Mayor Bill de Blasio said 175,000 demonstrators showed up in support of the movement that "has just begun."
In the sea of signs, a sign change may be on the horizon.
"Today's my 18th birthday, and I will be voting," one demonstrator told CBS2's Jenna DeAngelis.
"For the kids that died in all the school shootings, honoring them," another marcher said.
"Our parents tried to make this change and they couldn't, and I really hope that in my lifetime and in my parents' lifetime we can see this happen," said Rachel Harris, of Westchester County.
"I'm here because, as a teacher, student safety is my first priority," a man added.
Speaking at the Midtown event were Sam Hendler and Meghan Bonner, two classmates who survived the massacre that killed 17 students and faculty last month at a high school in Parkland, Florida.
Hendler read the names of the victims and asked the crowd to honor them with a moment of silence.
Meghan Bonner wept as she recalled the day of the shooting. She told demonstrators that she wasn't surprised when she learned the identity of the shooter because it was obvious something was wrong with him and said there was more that could have been done to stop him.
"Our school doesn't want to become another statistic. We don't want to be in the list of names -- Columbine, Sandy Hook. These are all terrible tragedies," fellow Marjory Stoneman Douglas High School classmate Charlotte Dwyer told DeAngelis. "We want to be the ones that really spark a change. So we're here to start that."
Sir Paul McCartney joined the crowds along Central Park West, saying the murder of Beatles bandmate John Lennon was one of the reasons he decided to march.
"One of my best friends was killed in gun violence right around here, so it's important to me," McCartney told CNN.
Lennon was shot and killed by Mark David Chapman while returning home to the Dakota apartment building in 1980.
"I'm not here as an actor. I'm here as a citizen," Adrian Grenier, of HBO's "Entourage," told DeAngelis. "We are demanding that Congress act and do something once and for all about the proliferation of guns in this country."
U.S. Senate Minority Leader Chuck Schumer, Gov.
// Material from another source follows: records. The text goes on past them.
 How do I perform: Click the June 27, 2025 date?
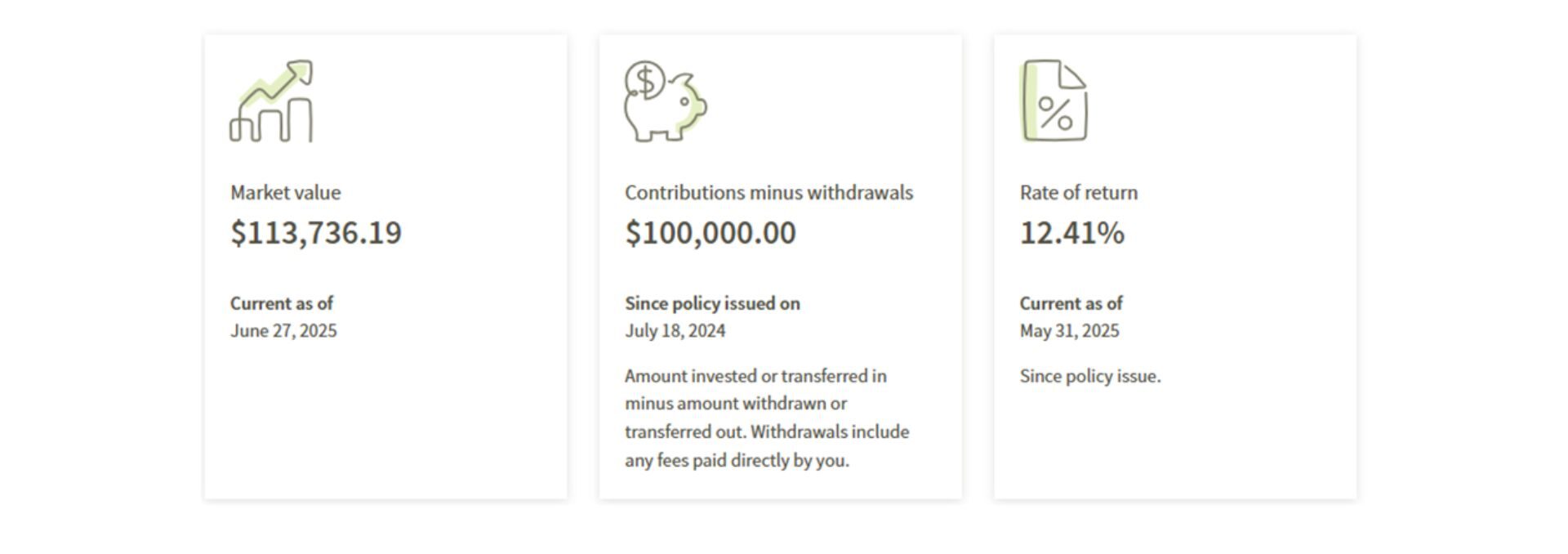(283, 331)
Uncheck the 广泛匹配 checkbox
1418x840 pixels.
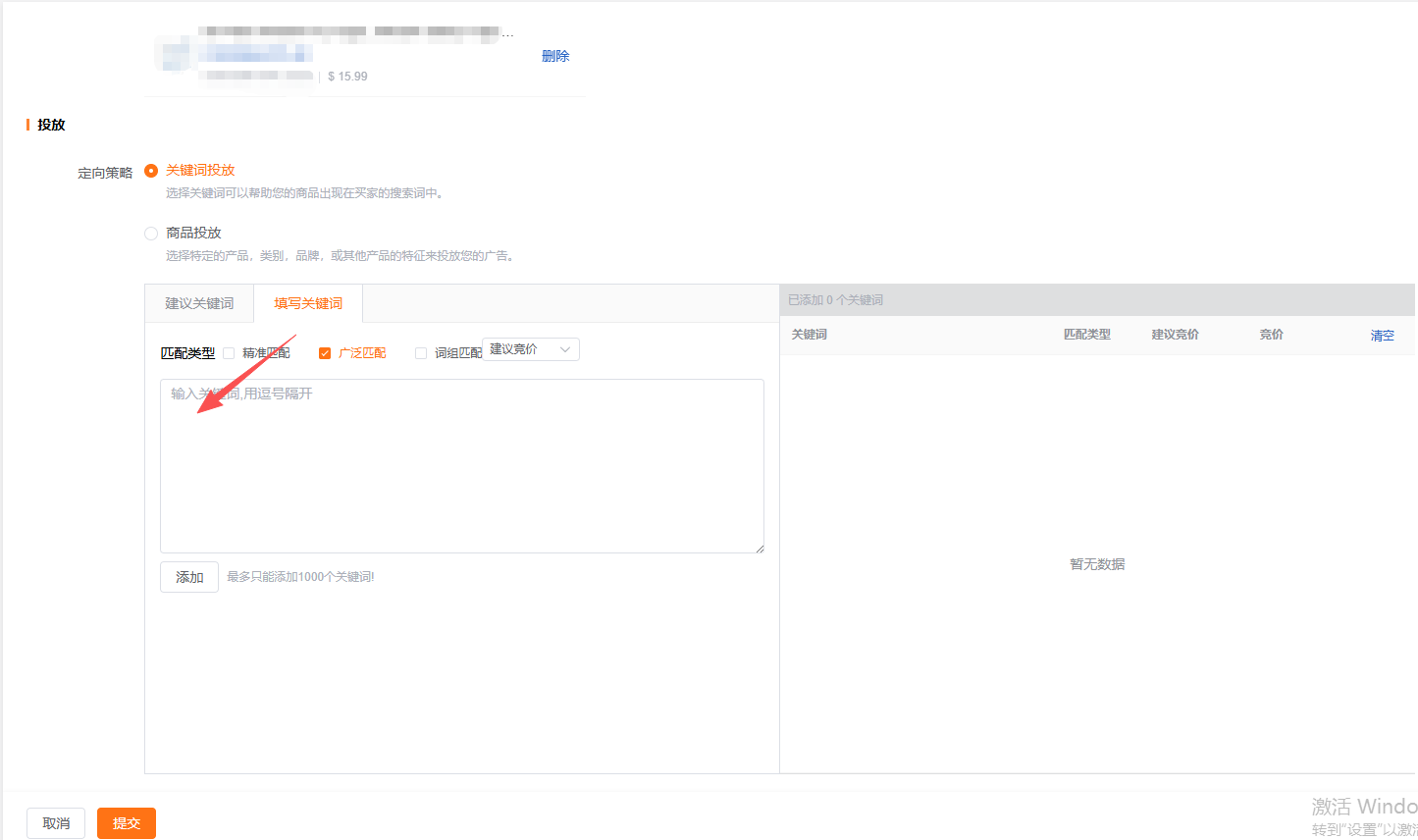tap(325, 353)
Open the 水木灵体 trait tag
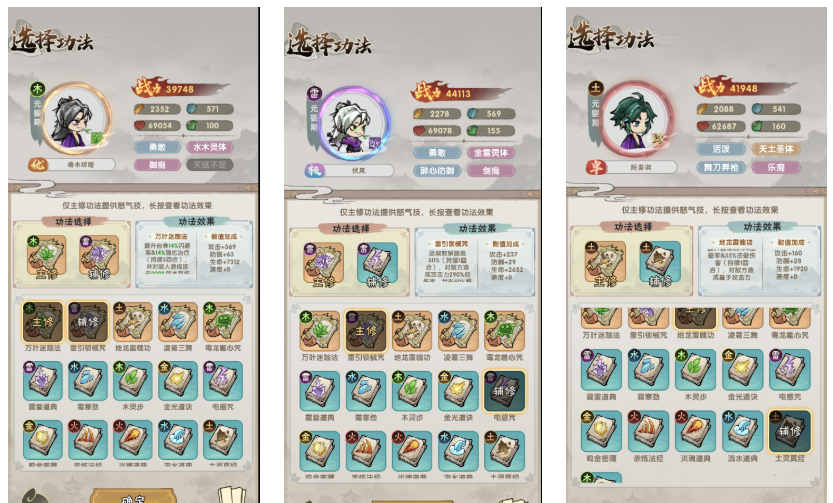Image resolution: width=833 pixels, height=503 pixels. (209, 147)
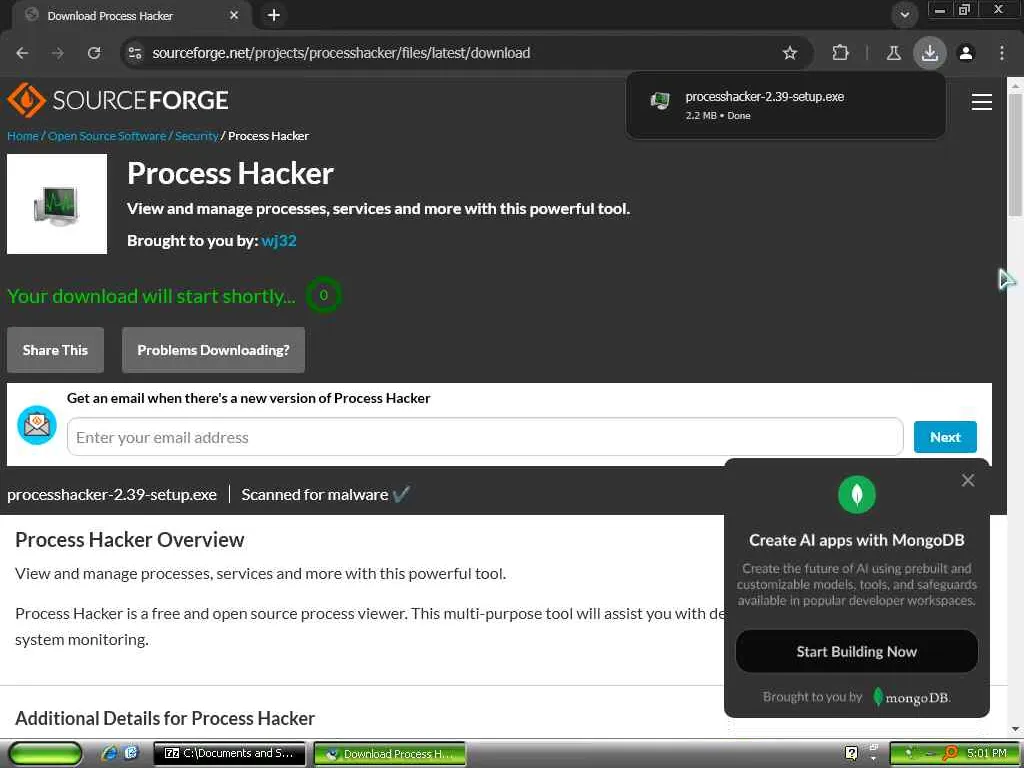This screenshot has height=768, width=1024.
Task: Select the Download Process Hacker tab
Action: pos(120,16)
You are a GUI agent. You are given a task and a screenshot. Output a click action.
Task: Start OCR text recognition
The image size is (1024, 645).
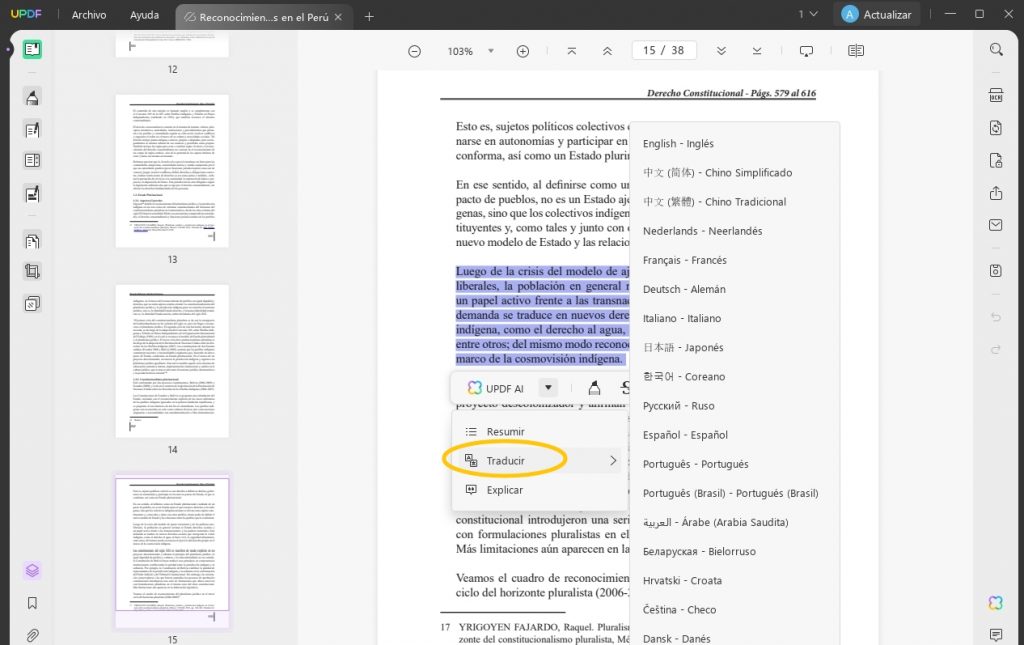point(996,94)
Andrew Cuomo and New York Mayor Bill de Blasio were among the Democratic Party politicians who joined the march.
"It's nonsensical to them why their government can't have common sense reform," Schumer told CBS2's Jenna DeAngelis. "They know it's because of the NRA, and fear of the NRA, and what they're saying is 'You're afraid of the NRA? I have something else for you to be afraid of. The people of the United States of America.'"
"I think what you're getting from these young people is they're saying we're not getting any leadership from Washington and we're going to provide the leadership," Cuomo said. "This activism versus the NRA, this activism wins."
Former "Sex and the City" star Cynthia Nixon, who's running against Cuomo in the Democratic primary in September, posted a photo on Twitter of herself with family members and others at a subway station on the way to the event.
The march along Central Park was one of hundreds of protests planned in cities across America. Students, parents, and concerned citizens showed up in Englewood, New Jersey to show solidarity with the nationwide movement.
"Across our state and our nation, young people made it clear they will no longer accept excuses when it comes to passing commonsense laws that will keep our schools, and, indeed, entire communities, safe from gun violence. They made it clear that they want action, not merely more thoughts and prayers. They made it clear that their lives are more valuable than a passing grade or a political donation from the gun lobby," Gov. Phil Murphy said in a statement. "The next generation showed that they will not sit quietly, and that they are ready to lead. Their activism inspires me and reaffirms my commitment to making New Jersey a national leader in passing commonsense gun safety laws."
Polls indicate that public opinion nationwide may indeed be shifting on an issue that has simmered for generations, and through dozens of mass shootings. A new poll conducted by The Associated Press-NORC Center for Public Affairs Research, found that 69 percent of Americans think gun laws in the United States should be tightened. That's up from 61 percent who said the same in October of 2016 and 55 percent when the AP first asked the question in October of 2013. Overall, 90 percent of Democrats, 50 percent of Republicans and 54 percent of gun owners now favor stricter gun control laws.
But even with claims of historic social momentum on the issue of gun control, the AP poll also found that nearly half of Americans do not expect elected officials to take action. Among the questions facing march organizers and participants will be how to translate this one-day event, regardless of turnout, into meaningful legislative change.